Francesco and Vincenzo are two little boys and best friends who play together on the streets of Naples, in a neighborhood called Sanita, one of the most troubled areas in the city. Together they explore haunted buildings, skip school and investigate local mysteries, one of which is a mutant with superpowers, a man with a deep wound on his face. They try to bring him home, keeping him safe and to themselves.
But when the two boys get caught up in the small-time world of neighborhood gangs and bullies, they pull their strange new friend into the conflict and discover that they may actually be right about the mysterious man they’ve adopted as their own.
Written and directed by Luca Nappa, this magical realist short grafts two unlikely genres onto one another, with fascinating, emotionally compelling results. There’s a strong strand of children’s fantasy, particularly inspired by 80s classics like “E.T.,” in how the storytelling puts its kid protagonists’ emotions, imaginations and concerns at the center of the story, with the magical aspect amplifying the impact of their actions and ingenuity.
But the fantastical elements are overlaid over a base of Italian neorealism, which offers a steady, sustained, almost unflinching observation of the social milieu of Naples, where the story takes place. Documenting the daily life of the people and places often forgotten by history and politics, these conditions give new life and shape to the children’s fantasy genre, offering fresh perspectives on both cinematic storytelling traditions and sociopolitical realities.
The heritage of neorealism is especially notable in the film’s visuals, which have an almost documentary-like acuity and clarity of detail. The gritty yet luminous cinematography and camera movement capture the Sanita area, putting viewers in close quarters with the ramshackle yet enduring homes, streets, noise, and buildings where the two boys grow up within.
The two actors playing the boys — nonprofessional performers Francesco Capaldo and Vincenzo Quaranta — have a spiky yet loyal bond and portray both the energy and innocence of youth mixed with a certain toughness and street smarts, and it’s a pleasure to watch them spar and strategize together as they attempt to pull their “mutant” into their orbit.

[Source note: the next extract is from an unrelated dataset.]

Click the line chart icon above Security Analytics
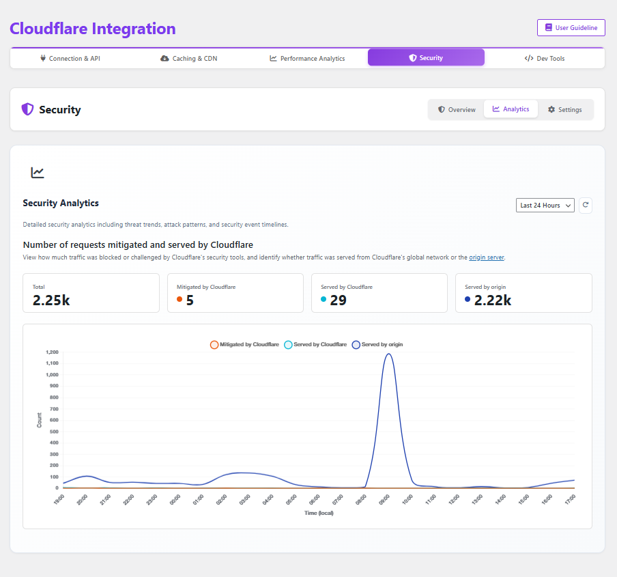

The mutant, of course, is mysterious and magical to them, and that is partly because they don’t immediately grasp his social situation. It is a unique view through which to situate the idea of a migrant, a figure that exists on the margins of an already marginal world and who seems inscrutable and enigmatic in both their silence and their need to stay hidden.
Actor Saeid Haselpour has the job of playing both the mysterious mutant’s social reality and his status as a figure of imagination and strange fascination to the two boys (and the difficult task of performing without any dialogue.) Yet the fascination he exerts make him a valuable pawn in the emerging battles in the streets of Sanita, and threaten to reveal him to the world at large.
“Warriors of Sanita” is very much a children’s fantasy story, where the huge, overwhelming aspects of the world or life are integrated into understanding with unique, resonant and creative ways. As the two boys slowly make sense of their mutant and his place in the world, what emerges is a powerful parable about how the world works — and how it often treats those marginalized and forgotten in the shadows and cracks of society.